(WHAT TO WORK ON)
Word for word, copy all the data and drop the pictures.

··· AVAILABLE DATA

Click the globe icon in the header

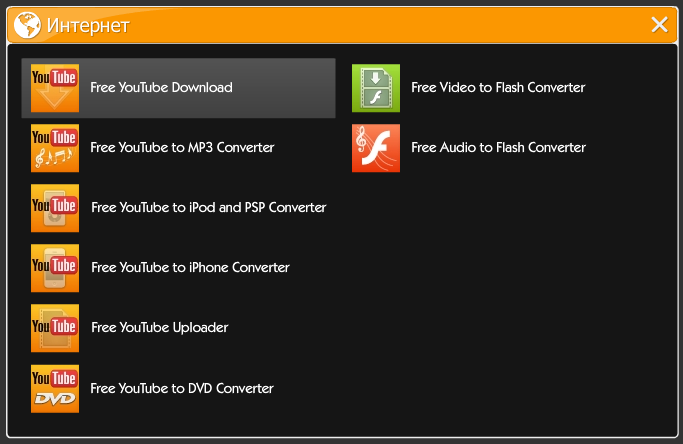27,25
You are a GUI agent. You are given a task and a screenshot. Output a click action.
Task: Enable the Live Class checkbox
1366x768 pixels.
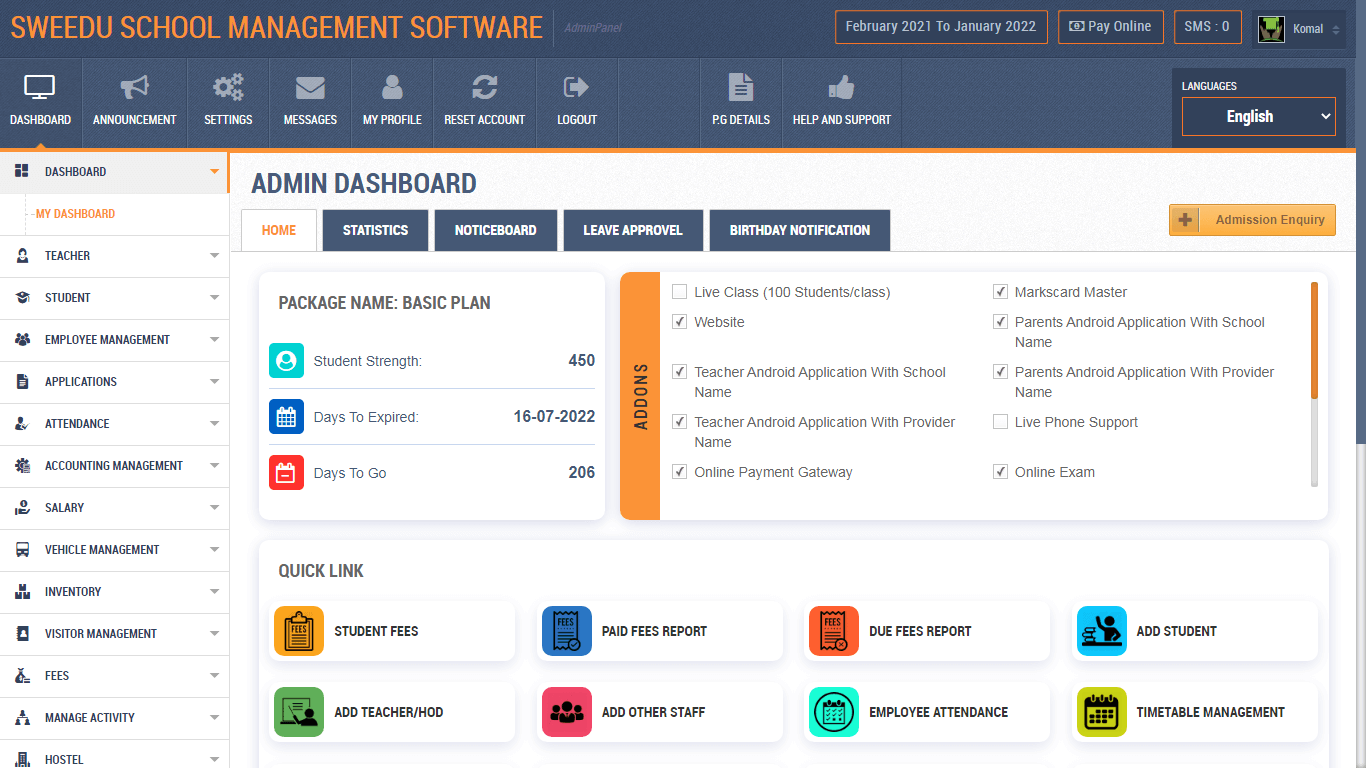click(680, 292)
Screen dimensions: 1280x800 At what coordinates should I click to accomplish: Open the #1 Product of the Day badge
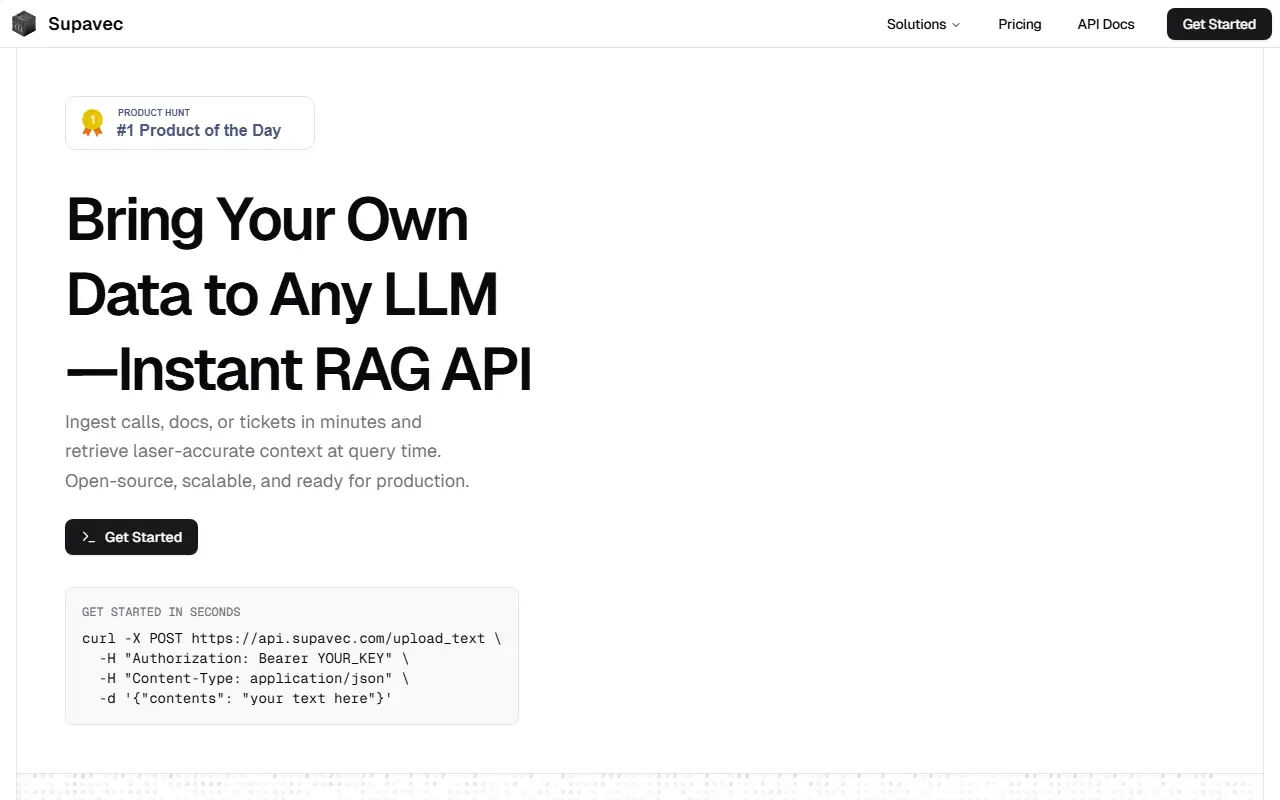pos(190,123)
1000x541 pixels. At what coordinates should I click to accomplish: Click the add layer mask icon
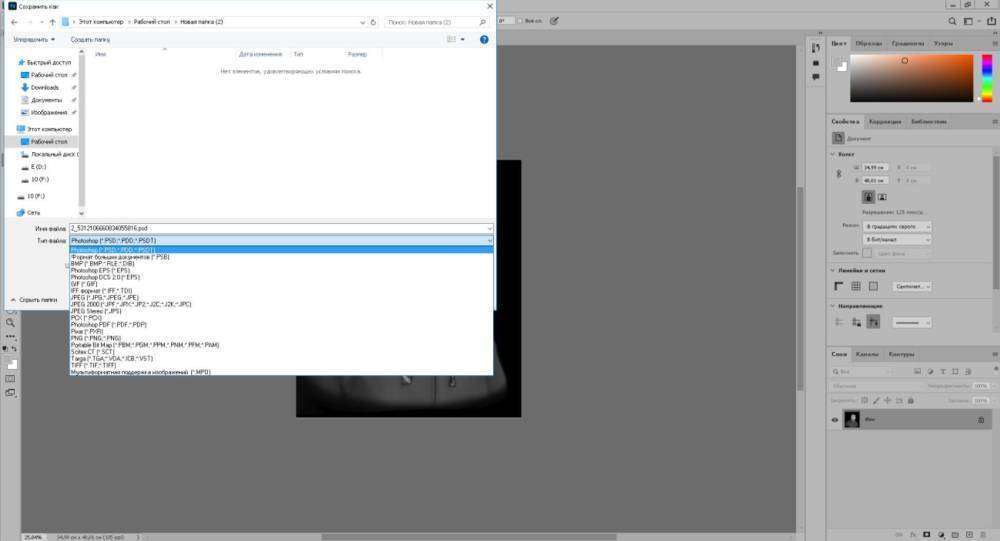[928, 533]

······

(ANSWER TO THIS TASK)
Click the globe icon in the header

27,25
You are a GUI agent. You are given a task and a screenshot. Output a click action.
Task: Enable the Live Class checkbox
1366x768 pixels.
click(680, 292)
Screen dimensions: 1280x800 At what coordinates should I click to accomplish: Open the #1 Product of the Day badge
pos(190,123)
1000x541 pixels. At what coordinates should I click to accomplish: Click the add layer mask icon
[928, 533]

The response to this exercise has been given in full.